The States Reform Act would remove cannabis from Schedule I drug classification to allow states the right to determine the level of cannabis reform they want to implement.

“This bill supports veterans, law enforcement, farmers, businesses, those with serious illnesses, and it is good for criminal justice reform,” Mace said. “Furthermore, a super-majority of Americans support an end to cannabis prohibition, which is why only three states in the country have no cannabis reform at all.”

At a Monday afternoon news conference in the nation’s capital, Mace said she had been working on the bill for about nine months.

Mace said she worked on medical cannabis reform in South Carolina when she was part of the General Assembly. But she said there is a wide variety of opinions state by state on whether marijuana should be legal in any form.

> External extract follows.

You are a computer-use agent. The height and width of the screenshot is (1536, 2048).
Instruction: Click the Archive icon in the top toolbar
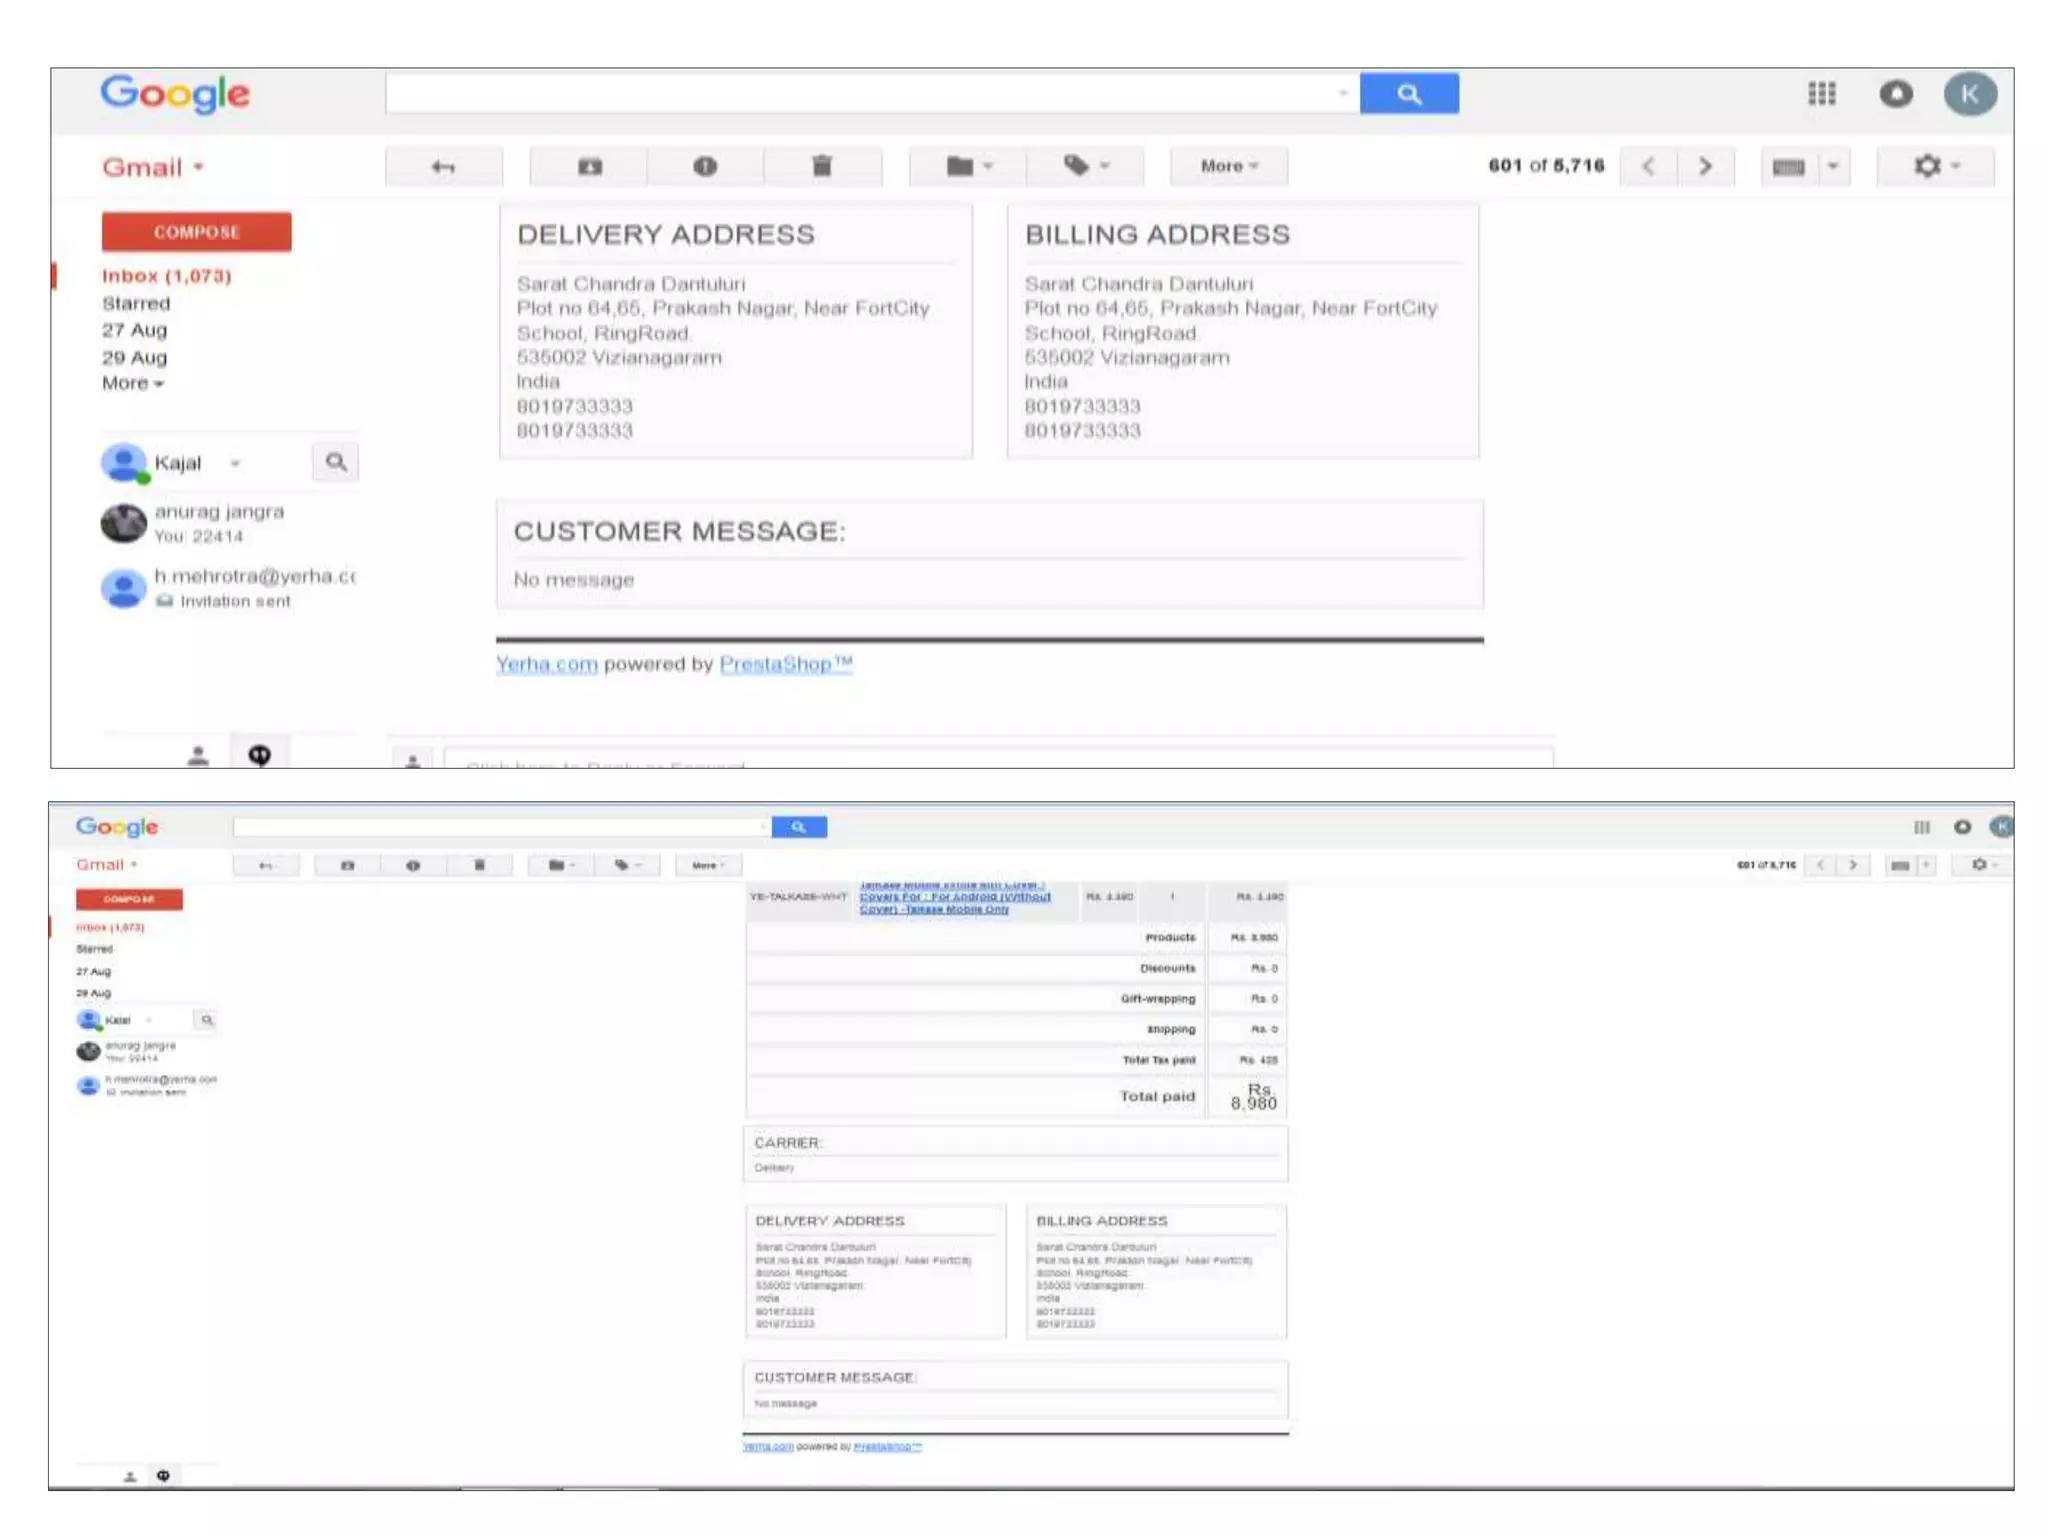(590, 166)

South Carolina, for example, allows CBD products. But just to the south in Florida, that state allows medical marijuana.

“I would categorize this bill as what some have reported as a compromise bill,” Mace said. “There are pieces of this legislation that bring forth ideas that previous Republican bills have that have been filed and also takes into account some of that the reforms that Democrats have filed in previous legislation related to cannabis.”

Under the bill, no state or local government would be forced to change its current policies on cannabis. It would decriminalize cannabis at the federal level and then allow states to decide on prohibition or regulation.

Mace said it would regulate cannabis federally like alcohol under USDA for growers, the Bureau of Alcohol, Tobacco and Firearms and the Alcohol and Tobacco Tax and Trade Bureau for cannabis products and under the FDA for medical use.

She said it also protects military veterans by ensuring they will not be discriminated against in federal hiring for canabis use or lose their VA healthcare benefits.